What is being asked
For the records below, say how many lines contain the string "using". Give no other text.

*** Provided material ***

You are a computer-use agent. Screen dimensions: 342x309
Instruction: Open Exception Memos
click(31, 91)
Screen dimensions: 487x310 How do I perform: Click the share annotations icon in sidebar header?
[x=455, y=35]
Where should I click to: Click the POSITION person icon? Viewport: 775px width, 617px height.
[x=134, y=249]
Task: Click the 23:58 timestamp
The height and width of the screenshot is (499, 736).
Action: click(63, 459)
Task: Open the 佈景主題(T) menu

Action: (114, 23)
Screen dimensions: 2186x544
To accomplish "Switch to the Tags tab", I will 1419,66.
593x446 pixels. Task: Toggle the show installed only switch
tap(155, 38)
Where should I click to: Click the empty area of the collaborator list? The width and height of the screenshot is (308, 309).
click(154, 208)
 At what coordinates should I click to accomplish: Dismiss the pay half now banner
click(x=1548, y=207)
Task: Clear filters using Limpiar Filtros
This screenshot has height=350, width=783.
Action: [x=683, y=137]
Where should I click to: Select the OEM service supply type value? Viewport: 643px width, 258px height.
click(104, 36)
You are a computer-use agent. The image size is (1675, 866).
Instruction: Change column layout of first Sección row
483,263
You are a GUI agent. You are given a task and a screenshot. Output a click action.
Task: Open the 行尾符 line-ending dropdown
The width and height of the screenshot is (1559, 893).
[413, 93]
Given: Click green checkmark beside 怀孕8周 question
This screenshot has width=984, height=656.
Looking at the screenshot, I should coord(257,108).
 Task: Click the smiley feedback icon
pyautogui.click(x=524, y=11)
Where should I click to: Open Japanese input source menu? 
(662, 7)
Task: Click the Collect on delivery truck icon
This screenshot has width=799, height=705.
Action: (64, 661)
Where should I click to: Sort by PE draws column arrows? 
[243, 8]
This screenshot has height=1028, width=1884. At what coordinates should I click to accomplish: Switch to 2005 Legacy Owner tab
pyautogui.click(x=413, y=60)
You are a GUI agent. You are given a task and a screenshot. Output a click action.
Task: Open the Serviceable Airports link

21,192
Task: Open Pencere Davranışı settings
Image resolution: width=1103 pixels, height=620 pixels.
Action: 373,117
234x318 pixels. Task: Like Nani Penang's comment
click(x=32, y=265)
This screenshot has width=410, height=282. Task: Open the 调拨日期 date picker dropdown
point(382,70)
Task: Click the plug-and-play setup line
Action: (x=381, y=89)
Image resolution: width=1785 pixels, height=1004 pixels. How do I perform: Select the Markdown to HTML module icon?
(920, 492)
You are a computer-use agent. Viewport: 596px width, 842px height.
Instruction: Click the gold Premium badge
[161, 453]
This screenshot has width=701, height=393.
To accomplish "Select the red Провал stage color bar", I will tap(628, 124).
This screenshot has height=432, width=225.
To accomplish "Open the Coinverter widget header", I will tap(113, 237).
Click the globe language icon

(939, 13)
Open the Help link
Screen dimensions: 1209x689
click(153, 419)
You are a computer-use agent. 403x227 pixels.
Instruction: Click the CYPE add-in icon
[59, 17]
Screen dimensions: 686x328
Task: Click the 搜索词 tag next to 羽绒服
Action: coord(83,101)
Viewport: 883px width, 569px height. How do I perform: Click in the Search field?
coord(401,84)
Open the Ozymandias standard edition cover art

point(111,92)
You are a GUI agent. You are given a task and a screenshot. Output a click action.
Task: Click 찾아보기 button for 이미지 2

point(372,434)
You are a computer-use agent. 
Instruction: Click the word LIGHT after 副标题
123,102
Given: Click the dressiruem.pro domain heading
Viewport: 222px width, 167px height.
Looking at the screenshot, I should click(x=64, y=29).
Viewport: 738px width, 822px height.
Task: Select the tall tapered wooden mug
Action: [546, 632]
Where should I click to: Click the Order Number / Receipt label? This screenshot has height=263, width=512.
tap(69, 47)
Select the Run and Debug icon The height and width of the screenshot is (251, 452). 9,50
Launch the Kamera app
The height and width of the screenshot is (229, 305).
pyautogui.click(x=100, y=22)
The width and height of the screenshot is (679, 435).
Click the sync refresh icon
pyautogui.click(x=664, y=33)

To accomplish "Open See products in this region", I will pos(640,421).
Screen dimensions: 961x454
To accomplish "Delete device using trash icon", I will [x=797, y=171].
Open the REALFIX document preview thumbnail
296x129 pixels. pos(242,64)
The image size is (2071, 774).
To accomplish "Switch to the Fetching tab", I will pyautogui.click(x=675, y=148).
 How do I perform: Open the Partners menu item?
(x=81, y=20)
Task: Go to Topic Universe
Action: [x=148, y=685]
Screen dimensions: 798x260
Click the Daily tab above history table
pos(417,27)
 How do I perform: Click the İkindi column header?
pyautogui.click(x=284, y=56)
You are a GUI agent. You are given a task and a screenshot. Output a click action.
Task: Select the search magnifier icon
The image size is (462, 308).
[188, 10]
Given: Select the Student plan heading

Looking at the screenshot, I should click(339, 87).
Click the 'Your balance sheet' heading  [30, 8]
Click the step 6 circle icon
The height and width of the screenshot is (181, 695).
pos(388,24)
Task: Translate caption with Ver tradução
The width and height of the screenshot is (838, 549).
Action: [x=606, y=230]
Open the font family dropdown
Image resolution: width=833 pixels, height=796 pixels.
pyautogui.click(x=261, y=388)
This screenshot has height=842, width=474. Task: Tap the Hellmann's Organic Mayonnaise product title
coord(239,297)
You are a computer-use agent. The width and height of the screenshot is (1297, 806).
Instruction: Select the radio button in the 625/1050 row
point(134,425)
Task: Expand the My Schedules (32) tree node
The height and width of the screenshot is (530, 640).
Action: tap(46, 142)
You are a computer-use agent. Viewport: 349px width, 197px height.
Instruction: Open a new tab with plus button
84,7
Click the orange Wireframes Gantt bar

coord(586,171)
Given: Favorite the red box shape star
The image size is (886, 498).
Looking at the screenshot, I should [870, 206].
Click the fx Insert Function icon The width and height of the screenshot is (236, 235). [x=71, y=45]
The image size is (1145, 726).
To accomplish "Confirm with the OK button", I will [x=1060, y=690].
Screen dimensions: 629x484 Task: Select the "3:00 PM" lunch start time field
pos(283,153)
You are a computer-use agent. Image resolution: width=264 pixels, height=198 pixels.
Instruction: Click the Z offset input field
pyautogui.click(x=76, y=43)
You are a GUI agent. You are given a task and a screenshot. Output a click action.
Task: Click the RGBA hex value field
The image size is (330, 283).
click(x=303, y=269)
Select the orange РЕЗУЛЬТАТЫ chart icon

*** End of Provided material ***

Solution
2